═════ Excerto da página

Face aos meios de prova supra mencionados, conjugados ainda com as regras da experiência comum, entende este Tribunal que foi produzida prova susceptível de corroborar – com o grau de certeza exigido – a versão que dos factos se acha plasmada no despacho de pronúncia.

A questão essencial suscitada nos autos, e à qual se impôs obter resposta – conquanto a demais factualidade constante da pronúncia tenha encontrado comprovação com relativamente evidente nos meios de prova enunciados – diz respeito às concretas circunstâncias que, ab initio, determinaram a produção do acidente. E isto porque em confronto duas versões distintas nesta matéria: a versão do arguido [sustentada pelo relatório que faz fls. 62 a 140 dos autos], e a versão da pronúncia [sustentada pelo relatório que faz fls. 262 a 298 dos autos].

A primeira de tais versões – já aqui a reproduzida aquando da referência supra às declarações do arguido – enuncia um sinistro despoletado pelo condutor do veículo com a matrícula ... [motociclo], que, seguindo pela berma direita da E:N. 1/IC 2, Km. 116,240, atendo o seu sentido de marcha [Batalha/Leiria], e com o alegado intuito de realizar manobra de inversão do sentido de marcha, inopinadamente, corta a trajectória do veículo com a matrícula ... [automóvel] que circulava, no mesmo sentido de trânsito, pela na hemi-faixa de rodagem direita, obrigando o mesmo a travagem e desvio à esquerda, não logrando, todavia, evitar o embate – do qual decorreram as consequências que supra se deram como provadas.

══════════
═════ Entradas extraídas

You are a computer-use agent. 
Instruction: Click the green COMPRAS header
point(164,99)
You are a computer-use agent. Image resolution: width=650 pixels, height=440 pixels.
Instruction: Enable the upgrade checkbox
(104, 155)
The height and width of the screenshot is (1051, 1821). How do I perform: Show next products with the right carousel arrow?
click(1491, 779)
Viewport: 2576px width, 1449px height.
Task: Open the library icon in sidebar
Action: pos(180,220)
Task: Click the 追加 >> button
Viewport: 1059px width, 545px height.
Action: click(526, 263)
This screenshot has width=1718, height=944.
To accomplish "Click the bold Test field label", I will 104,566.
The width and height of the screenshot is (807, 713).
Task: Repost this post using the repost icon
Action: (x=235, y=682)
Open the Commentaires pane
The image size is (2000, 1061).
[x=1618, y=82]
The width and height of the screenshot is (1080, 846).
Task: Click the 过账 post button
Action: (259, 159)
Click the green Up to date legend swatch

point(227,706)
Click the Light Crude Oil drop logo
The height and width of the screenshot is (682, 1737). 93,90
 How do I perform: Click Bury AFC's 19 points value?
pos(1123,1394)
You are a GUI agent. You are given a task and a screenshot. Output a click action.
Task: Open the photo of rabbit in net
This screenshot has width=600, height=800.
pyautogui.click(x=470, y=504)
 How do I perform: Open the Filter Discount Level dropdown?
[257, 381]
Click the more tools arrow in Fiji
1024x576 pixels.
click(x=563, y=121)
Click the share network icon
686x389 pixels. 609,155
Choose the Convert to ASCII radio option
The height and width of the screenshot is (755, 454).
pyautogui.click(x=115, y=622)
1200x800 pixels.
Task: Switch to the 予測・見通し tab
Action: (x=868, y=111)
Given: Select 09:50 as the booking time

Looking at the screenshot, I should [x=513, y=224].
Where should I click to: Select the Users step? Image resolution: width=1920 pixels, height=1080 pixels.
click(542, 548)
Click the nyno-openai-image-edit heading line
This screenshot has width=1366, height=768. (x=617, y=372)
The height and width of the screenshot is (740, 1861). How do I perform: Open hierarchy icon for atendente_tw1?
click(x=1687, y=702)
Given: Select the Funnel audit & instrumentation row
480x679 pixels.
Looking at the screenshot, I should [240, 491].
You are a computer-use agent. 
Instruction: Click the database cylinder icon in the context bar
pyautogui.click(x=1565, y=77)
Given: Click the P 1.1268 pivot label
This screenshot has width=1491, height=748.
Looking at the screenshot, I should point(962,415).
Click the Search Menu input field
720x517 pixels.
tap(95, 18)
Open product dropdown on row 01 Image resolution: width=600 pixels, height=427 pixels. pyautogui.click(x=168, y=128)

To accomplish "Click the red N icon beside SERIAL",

══════════

§ Descrição da tarefa:
Segundo o excerto da página, em que folhas dos autos se encontra o relatório que sustenta a versão da pronúncia?

§ Exercício resolvido:
Nas fls. 262 a 298 dos autos.